DATASET:
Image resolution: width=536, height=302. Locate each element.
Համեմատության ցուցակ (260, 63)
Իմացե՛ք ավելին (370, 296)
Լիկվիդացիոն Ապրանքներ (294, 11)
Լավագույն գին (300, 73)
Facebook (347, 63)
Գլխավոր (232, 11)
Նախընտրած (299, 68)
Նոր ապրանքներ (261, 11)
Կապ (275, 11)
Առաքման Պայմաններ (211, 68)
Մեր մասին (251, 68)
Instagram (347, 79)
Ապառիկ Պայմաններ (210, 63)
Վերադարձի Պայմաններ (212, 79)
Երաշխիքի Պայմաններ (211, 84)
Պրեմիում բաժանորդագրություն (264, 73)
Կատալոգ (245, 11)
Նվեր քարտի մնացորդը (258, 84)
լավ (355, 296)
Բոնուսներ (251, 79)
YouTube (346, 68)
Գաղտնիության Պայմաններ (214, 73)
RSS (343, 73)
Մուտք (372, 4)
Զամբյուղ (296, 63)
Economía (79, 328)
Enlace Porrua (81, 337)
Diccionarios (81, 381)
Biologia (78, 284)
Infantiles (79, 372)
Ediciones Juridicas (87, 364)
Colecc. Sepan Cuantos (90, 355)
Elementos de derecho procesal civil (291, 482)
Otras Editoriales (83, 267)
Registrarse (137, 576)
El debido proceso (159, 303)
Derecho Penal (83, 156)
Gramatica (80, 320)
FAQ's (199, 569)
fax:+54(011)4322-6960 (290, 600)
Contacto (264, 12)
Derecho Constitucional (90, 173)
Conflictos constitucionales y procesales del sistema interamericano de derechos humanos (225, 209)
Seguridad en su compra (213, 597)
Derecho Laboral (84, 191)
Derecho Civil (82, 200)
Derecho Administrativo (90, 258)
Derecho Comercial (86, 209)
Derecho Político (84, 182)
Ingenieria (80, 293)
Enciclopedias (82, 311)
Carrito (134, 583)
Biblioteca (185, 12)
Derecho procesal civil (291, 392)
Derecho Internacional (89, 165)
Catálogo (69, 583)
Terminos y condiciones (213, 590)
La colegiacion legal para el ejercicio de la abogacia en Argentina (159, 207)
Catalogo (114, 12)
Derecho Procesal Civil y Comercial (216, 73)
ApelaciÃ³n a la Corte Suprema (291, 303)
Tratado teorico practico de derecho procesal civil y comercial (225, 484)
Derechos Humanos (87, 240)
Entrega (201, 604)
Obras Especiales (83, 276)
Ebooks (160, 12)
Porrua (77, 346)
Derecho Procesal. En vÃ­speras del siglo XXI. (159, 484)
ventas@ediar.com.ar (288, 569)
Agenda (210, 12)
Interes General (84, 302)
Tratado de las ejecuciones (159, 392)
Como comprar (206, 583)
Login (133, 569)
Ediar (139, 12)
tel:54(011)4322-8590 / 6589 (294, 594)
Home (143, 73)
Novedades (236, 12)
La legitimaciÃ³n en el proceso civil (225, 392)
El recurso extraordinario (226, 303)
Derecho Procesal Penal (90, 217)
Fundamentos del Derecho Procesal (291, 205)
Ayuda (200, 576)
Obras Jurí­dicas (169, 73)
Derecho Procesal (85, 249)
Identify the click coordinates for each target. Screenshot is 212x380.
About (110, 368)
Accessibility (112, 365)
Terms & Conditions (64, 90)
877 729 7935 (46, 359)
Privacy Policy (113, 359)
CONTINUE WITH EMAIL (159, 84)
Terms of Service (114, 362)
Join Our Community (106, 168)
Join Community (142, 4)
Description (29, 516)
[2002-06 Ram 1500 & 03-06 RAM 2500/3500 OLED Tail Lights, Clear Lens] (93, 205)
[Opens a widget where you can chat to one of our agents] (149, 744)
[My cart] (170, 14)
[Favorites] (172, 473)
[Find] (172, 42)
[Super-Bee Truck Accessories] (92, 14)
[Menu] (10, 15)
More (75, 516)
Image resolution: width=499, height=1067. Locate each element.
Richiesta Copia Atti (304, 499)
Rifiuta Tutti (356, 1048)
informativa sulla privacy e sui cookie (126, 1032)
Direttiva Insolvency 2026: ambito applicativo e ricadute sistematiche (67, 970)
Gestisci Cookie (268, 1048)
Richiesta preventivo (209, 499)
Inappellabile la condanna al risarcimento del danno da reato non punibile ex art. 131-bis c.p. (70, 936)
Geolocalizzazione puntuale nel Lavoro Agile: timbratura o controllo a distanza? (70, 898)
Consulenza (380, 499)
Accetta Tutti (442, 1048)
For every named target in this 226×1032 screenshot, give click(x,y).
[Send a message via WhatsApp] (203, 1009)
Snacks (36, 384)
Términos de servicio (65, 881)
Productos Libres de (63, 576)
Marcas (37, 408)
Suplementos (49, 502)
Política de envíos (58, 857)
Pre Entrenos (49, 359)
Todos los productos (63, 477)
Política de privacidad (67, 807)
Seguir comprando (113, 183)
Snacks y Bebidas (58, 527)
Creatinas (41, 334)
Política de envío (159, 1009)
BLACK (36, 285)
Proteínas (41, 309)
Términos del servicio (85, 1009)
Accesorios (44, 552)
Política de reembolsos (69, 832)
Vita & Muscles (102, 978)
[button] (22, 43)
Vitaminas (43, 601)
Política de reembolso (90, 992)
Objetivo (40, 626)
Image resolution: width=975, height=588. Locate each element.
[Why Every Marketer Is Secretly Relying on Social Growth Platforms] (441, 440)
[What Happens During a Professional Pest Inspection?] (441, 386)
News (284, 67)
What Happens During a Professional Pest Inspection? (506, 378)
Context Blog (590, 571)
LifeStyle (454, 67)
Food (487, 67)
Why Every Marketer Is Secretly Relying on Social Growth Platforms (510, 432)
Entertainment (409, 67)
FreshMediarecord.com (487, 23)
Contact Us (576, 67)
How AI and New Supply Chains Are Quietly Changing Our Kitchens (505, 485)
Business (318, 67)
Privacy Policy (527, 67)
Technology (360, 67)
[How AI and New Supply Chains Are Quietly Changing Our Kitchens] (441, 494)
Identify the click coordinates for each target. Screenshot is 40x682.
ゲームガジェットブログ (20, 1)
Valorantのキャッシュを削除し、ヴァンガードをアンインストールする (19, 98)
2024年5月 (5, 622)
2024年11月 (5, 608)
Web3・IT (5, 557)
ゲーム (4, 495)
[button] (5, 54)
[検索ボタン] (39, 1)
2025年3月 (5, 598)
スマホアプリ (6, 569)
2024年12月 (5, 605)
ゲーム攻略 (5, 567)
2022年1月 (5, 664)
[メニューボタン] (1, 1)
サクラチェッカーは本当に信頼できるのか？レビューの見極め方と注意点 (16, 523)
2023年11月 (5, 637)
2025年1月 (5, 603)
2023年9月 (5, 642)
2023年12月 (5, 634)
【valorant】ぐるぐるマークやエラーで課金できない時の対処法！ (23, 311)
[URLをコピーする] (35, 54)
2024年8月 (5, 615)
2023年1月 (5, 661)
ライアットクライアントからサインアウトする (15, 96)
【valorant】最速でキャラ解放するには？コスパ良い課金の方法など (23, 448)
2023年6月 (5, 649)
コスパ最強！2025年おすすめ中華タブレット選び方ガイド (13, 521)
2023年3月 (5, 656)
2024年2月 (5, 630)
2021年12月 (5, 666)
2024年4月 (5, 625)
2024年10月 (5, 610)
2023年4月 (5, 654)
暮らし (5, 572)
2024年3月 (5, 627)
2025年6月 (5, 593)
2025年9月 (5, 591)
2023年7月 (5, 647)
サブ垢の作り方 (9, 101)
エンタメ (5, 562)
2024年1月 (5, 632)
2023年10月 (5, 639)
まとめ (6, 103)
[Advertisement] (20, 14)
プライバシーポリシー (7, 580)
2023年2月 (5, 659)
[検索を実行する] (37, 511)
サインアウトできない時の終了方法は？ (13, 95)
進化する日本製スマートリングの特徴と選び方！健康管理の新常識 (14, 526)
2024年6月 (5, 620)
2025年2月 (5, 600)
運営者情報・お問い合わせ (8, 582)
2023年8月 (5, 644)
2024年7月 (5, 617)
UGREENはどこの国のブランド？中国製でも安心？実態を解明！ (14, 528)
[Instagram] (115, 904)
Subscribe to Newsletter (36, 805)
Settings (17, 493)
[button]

PROMPT: Rewrite the lines above, from the one containing "[Favorites] (172, 473)" through the one containing "Todos los productos (63, 477)", inclusive, as a numbered list, leaving out any blank lines.

FINAL RESULT:
1. [Favorites] (172, 473)
2. [Find] (172, 42)
3. [Super-Bee Truck Accessories] (92, 14)
4. [Menu] (10, 15)
5. More (75, 516)
6. Image resolution: width=499, height=1067. Locate each element.
7. Richiesta Copia Atti (304, 499)
8. Rifiuta Tutti (356, 1048)
9. informativa sulla privacy e sui cookie (126, 1032)
10. Direttiva Insolvency 2026: ambito applicativo e ricadute sistematiche (67, 970)
11. Gestisci Cookie (268, 1048)
12. Richiesta preventivo (209, 499)
13. Inappellabile la condanna al risarcimento del danno da reato non punibile ex art. 131-bis c.p. (70, 936)
14. Geolocalizzazione puntuale nel Lavoro Agile: timbratura o controllo a distanza? (70, 898)
15. Consulenza (380, 499)
16. Accetta Tutti (442, 1048)
17. For every named target in this 226×1032 screenshot, give click(x,y).
18. [Send a message via WhatsApp] (203, 1009)
19. Snacks (36, 384)
20. Términos de servicio (65, 881)
21. Productos Libres de (63, 576)
22. Marcas (37, 408)
23. Suplementos (49, 502)
24. Política de envíos (58, 857)
25. Pre Entrenos (49, 359)
26. Todos los productos (63, 477)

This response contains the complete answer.